P. Y. Hsu, L. G. Miller, G. A. Deis, Y. D. Harker, G. R. Longhurst, T. S. Born, E. H. Ottewitte, K. D. Watts
Fusion Science and Technology | Volume 4 | Number 2 | September 1983 | Pages 1216-1221
Blanket and First Wall Engineering | doi.org/10.13182/FST83-A23023
Articles are hosted by Taylor and Francis Online.
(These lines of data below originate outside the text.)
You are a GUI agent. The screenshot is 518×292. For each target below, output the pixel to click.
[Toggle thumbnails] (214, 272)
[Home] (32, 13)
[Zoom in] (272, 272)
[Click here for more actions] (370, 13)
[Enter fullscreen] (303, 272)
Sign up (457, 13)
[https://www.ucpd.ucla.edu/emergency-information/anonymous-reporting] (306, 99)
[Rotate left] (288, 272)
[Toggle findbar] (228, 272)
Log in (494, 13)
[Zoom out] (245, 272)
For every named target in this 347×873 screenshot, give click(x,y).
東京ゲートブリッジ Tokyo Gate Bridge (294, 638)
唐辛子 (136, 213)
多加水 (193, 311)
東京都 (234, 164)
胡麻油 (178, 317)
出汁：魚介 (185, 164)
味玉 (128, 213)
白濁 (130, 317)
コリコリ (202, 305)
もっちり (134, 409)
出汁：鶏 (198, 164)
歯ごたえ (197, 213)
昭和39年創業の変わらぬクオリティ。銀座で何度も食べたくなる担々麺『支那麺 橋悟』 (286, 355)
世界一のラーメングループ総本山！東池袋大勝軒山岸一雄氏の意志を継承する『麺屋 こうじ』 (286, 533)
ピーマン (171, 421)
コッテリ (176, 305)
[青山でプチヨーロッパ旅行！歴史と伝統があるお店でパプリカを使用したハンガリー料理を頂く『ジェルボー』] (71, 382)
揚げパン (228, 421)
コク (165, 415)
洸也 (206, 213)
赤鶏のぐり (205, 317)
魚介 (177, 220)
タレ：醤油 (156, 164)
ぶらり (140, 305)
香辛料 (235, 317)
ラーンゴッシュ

A large-volume, distributed, pulsed, 14 MeV neutron source, which utilizes the high powered (270-GW) Power Burst Facility (PBF) at the Idaho National Engineering Laboratory, is described. The concept of utilizing existing fission test reactors to test fusion first wall/blanket (FW/B) components and systems has been adequately documented. In all previous scenarios, the normal fission spectrum (including tailoring) was shown to produce adequate heating profiles and some tritium breeding. However, one recognized shortcoming has been the absence of the 14 MeV neutron component. This paper describes a scheme whereby the fission neutrons would be employed to produce the desired 14 MeV component. The data obtained from tests in this large-volume [20 em (8 in.) in diameter and 90 em (36 in.) in length], distributed neutron source will pertain to both near-term (Tokamak Fusion Test Reactor—TFTR) and future pulsed fusion machines. Specifically, application requiring high flux but low fluence is foreseen in the areas of dosimetry benchmarking for tritium breeding performance code verification. As a general purpose, FW/B integrated technology development capability, the PBF is shown to be pertinent to addressing the bulk-heated, solid breeder blanket thermal and mechanical issues; tritium permeation in the presence of radiation, and barrier development in the prototypical radiation environment associated with the first wall; issues associated with the technology of breeder materials; and in situ tritium recovery process characterization and system development.